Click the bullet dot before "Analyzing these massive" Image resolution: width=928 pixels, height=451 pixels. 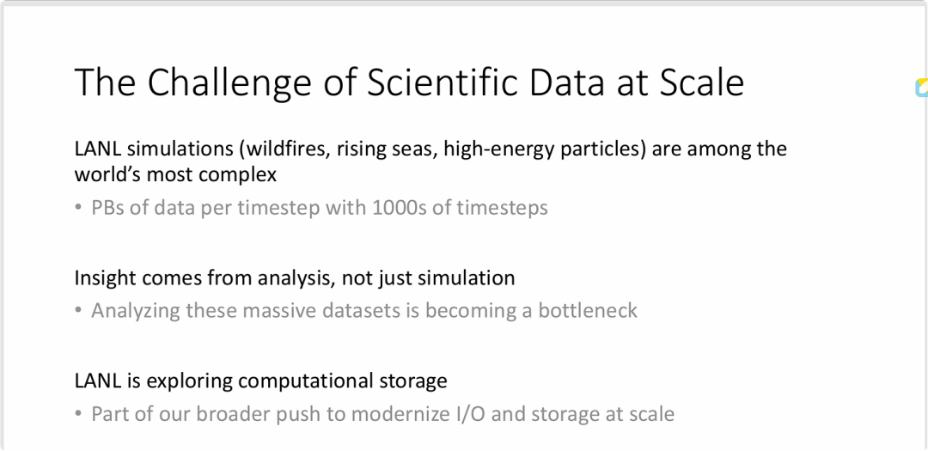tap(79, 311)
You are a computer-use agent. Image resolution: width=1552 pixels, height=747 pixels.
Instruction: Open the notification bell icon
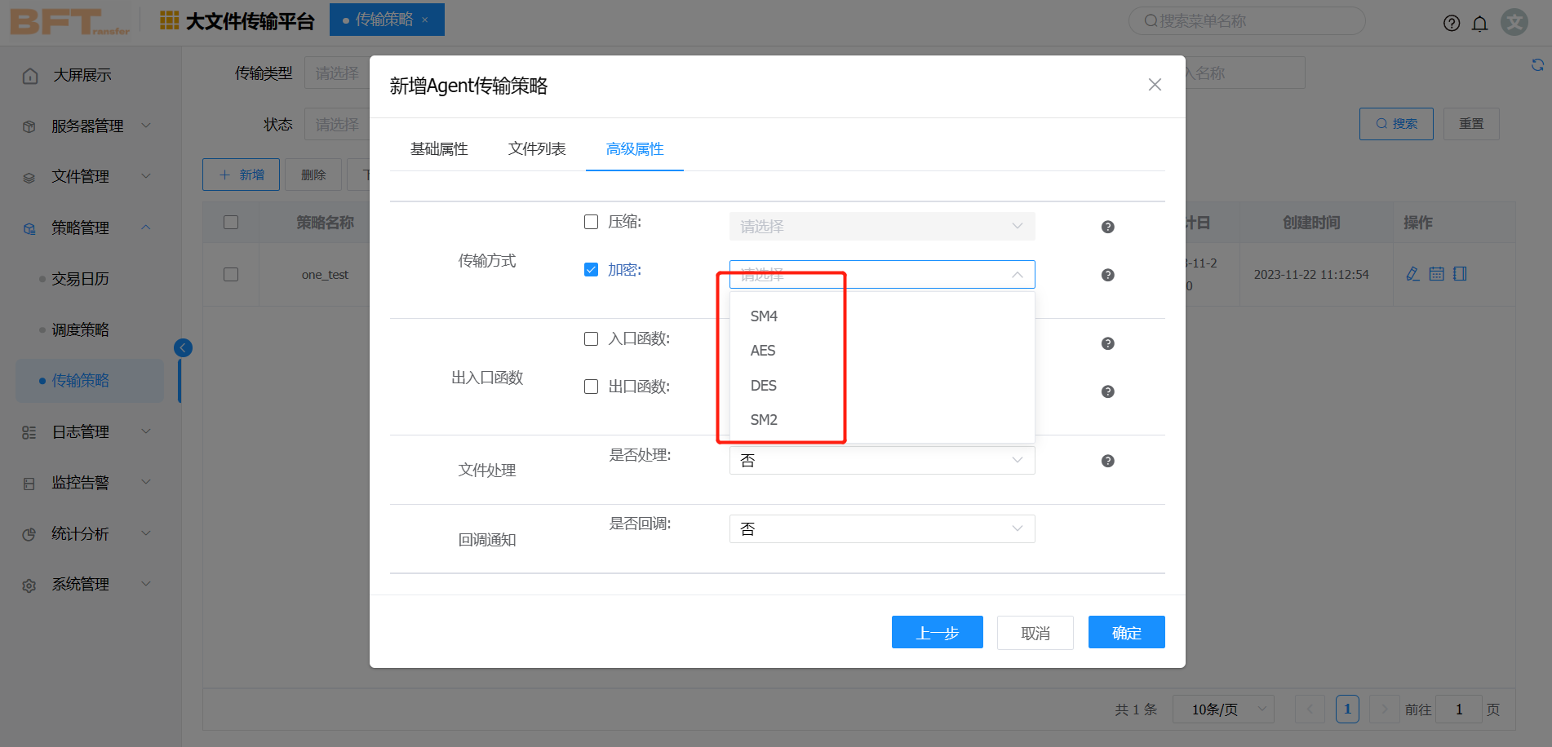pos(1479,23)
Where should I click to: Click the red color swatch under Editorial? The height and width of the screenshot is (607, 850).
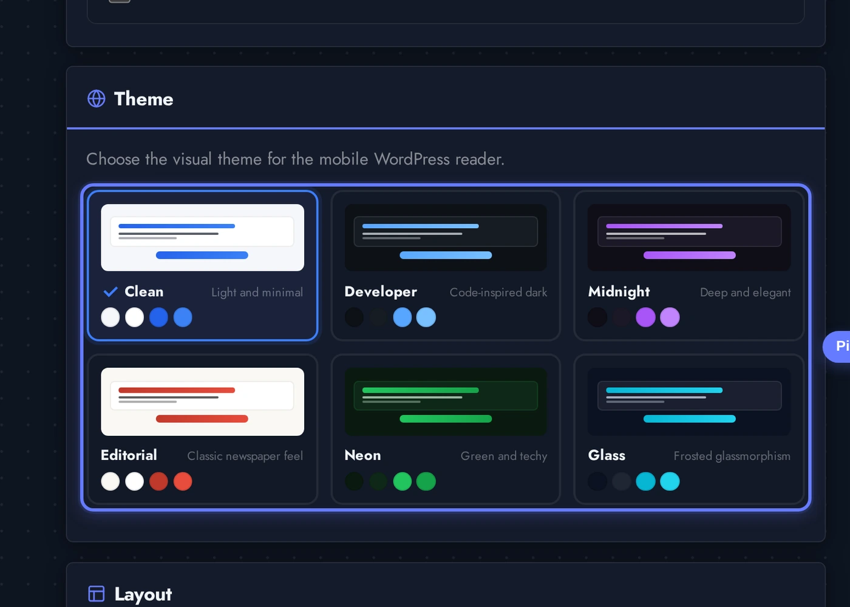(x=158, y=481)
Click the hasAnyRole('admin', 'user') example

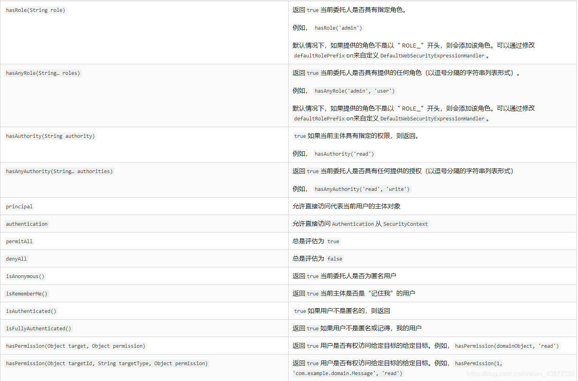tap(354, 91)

□ □ □

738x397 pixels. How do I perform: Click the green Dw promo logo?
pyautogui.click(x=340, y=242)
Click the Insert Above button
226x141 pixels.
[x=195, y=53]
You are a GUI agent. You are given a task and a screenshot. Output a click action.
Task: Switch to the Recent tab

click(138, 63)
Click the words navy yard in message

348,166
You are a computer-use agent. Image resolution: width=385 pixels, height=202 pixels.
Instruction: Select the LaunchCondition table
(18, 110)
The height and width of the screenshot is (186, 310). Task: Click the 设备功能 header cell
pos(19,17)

□ □ □

> WHAT YOU WILL DO
Wherever the string "agent" appears in the listing above, show the whole line.

> FINISHED TASK
You are a computer-use agent. Image resolution: width=1552 pixels, height=747 pixels.
You are a GUI agent. You are given a task and a screenshot. Output a click action.
You are a computer-use agent. Image resolution: width=385 pixels, height=202 pixels.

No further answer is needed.